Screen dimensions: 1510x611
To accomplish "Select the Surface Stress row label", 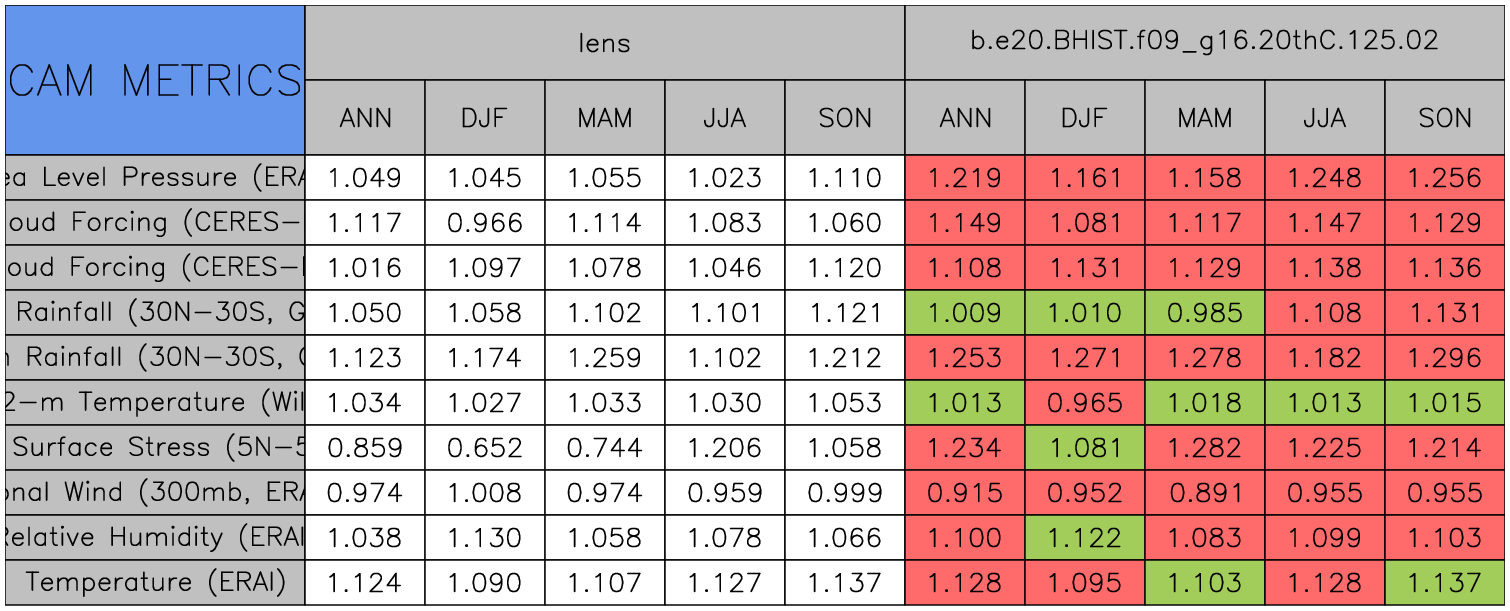I will (x=155, y=447).
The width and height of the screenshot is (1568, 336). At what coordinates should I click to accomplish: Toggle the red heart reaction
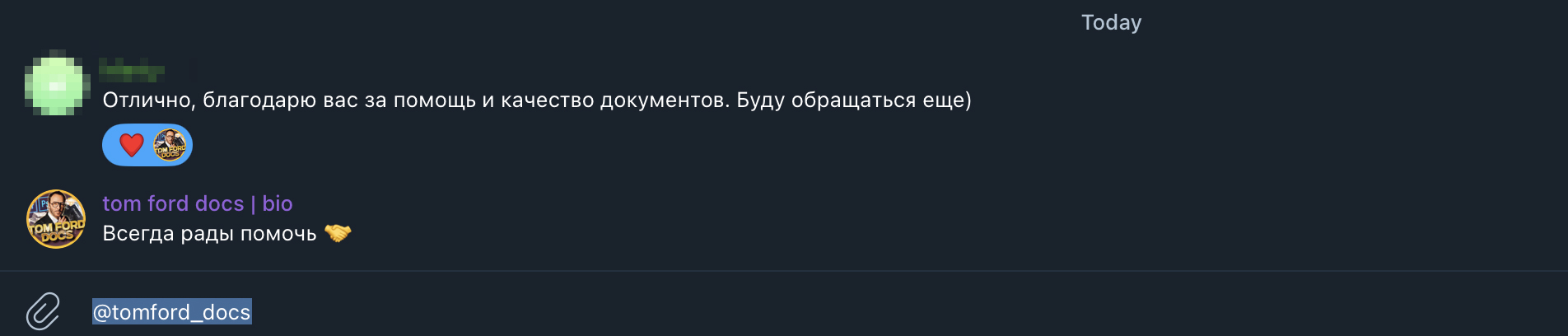(132, 145)
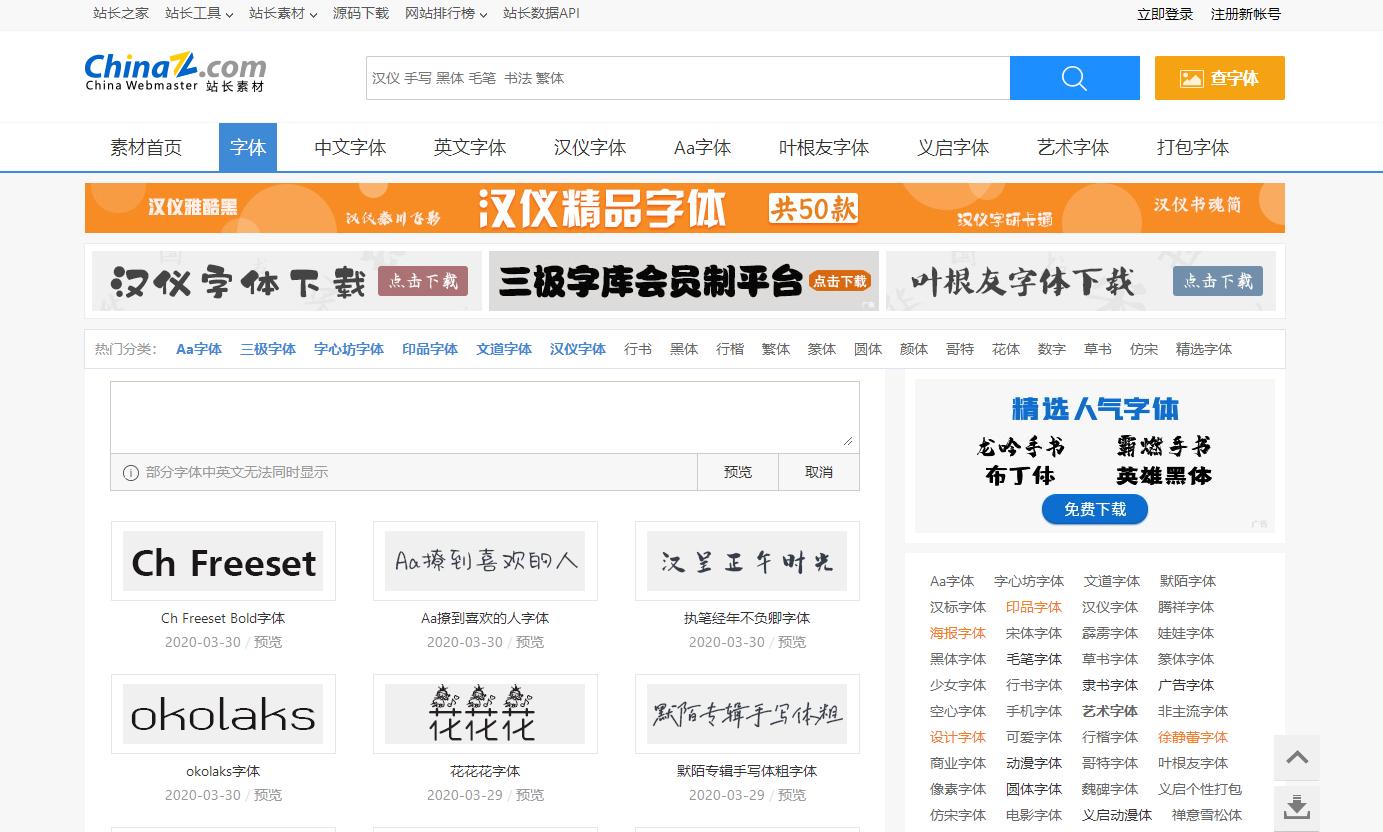Expand the 站长工具 dropdown menu

(198, 14)
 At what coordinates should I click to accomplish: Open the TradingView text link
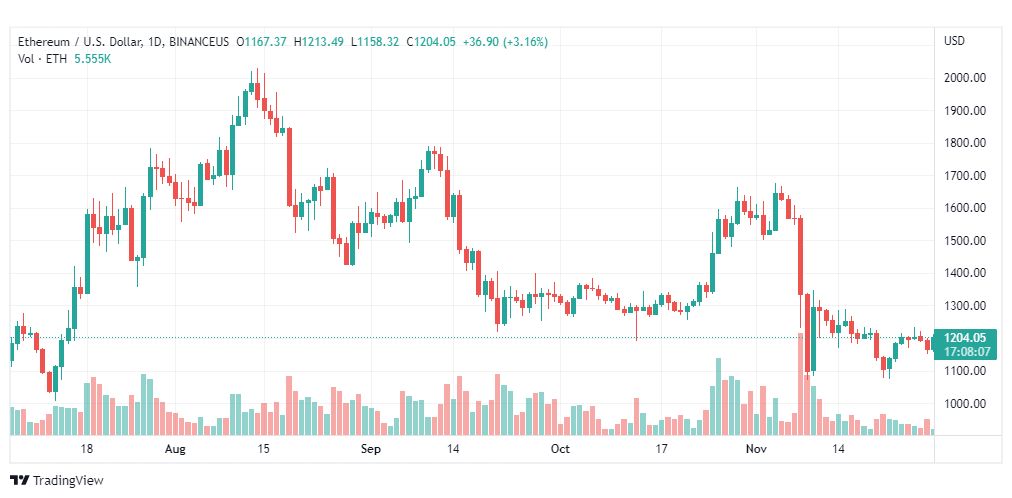click(x=68, y=481)
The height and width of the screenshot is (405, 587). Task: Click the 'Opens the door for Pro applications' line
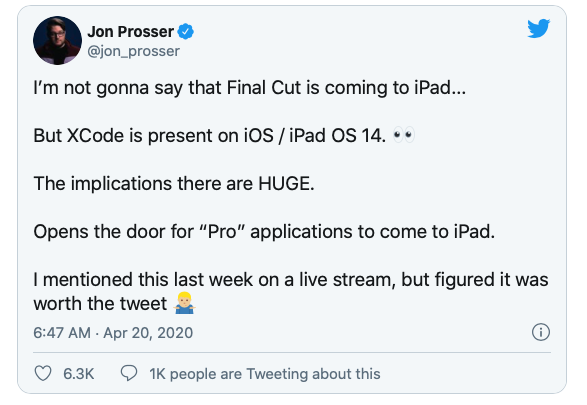pyautogui.click(x=264, y=232)
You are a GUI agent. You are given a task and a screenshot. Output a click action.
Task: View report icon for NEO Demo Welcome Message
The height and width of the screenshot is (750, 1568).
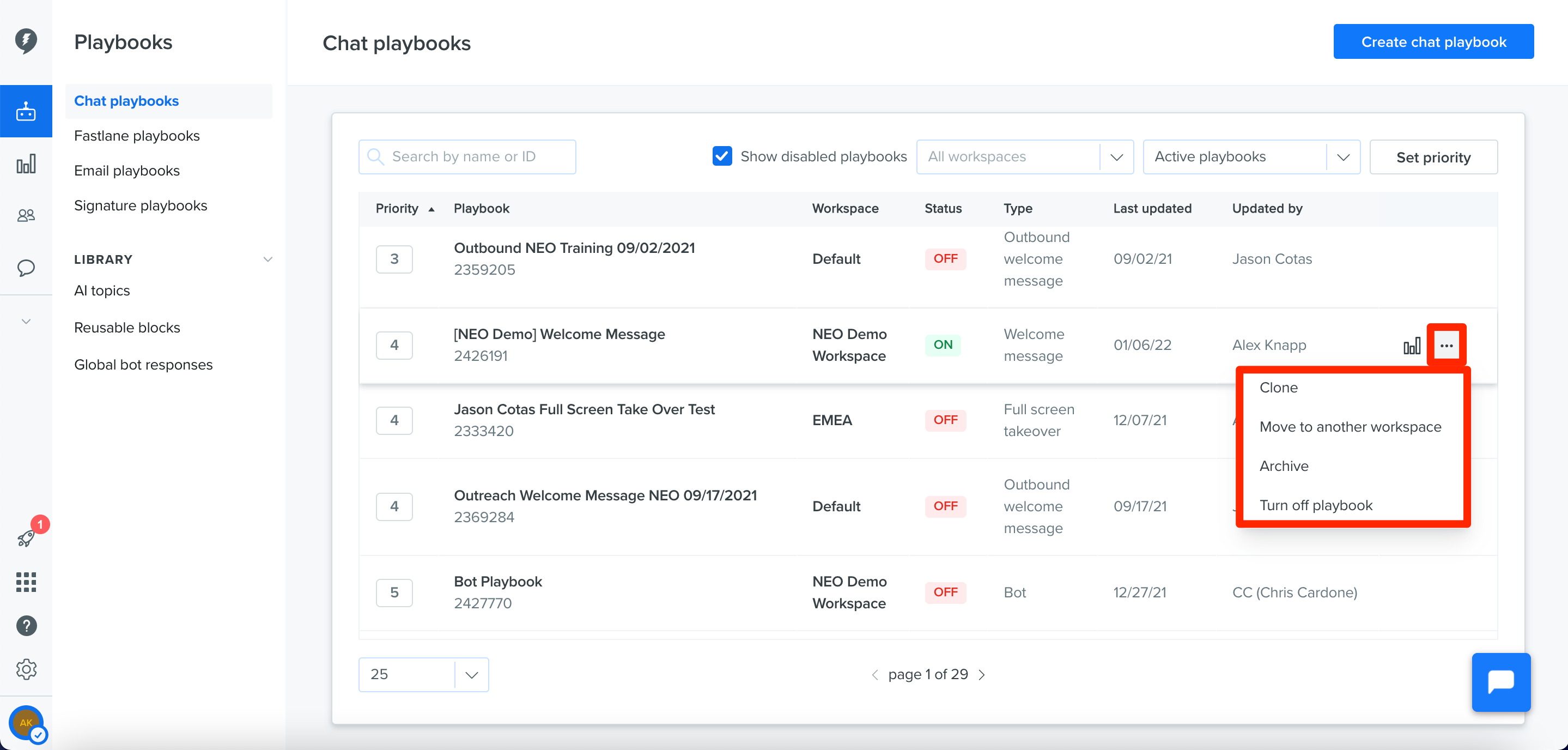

== == ==

### [WRITTEN PROBLEM]
Could you format the listing above as a Markdown table with the columns Row and Line? Start from the line containing "At what coordinates should I click to accomplish: Open" and go through the end of the listing, including both ends, skipping blank lines and leaving out the pictures.

### [SOLUTION TO THIS EXERCISE]
| Row | Line |
|---|---|
| 1 |  At what coordinates should I click to accomplish: Open the TradingView text link |
| 2 | click(x=68, y=481) |
| 3 | The height and width of the screenshot is (405, 587). Task: Click the 'Opens the door for Pro applications' line |
| 4 | pyautogui.click(x=264, y=232) |
| 5 | You are a GUI agent. You are given a task and a screenshot. Output a click action. |
| 6 | Task: View report icon for NEO Demo Welcome Message |
| 7 | The height and width of the screenshot is (750, 1568). |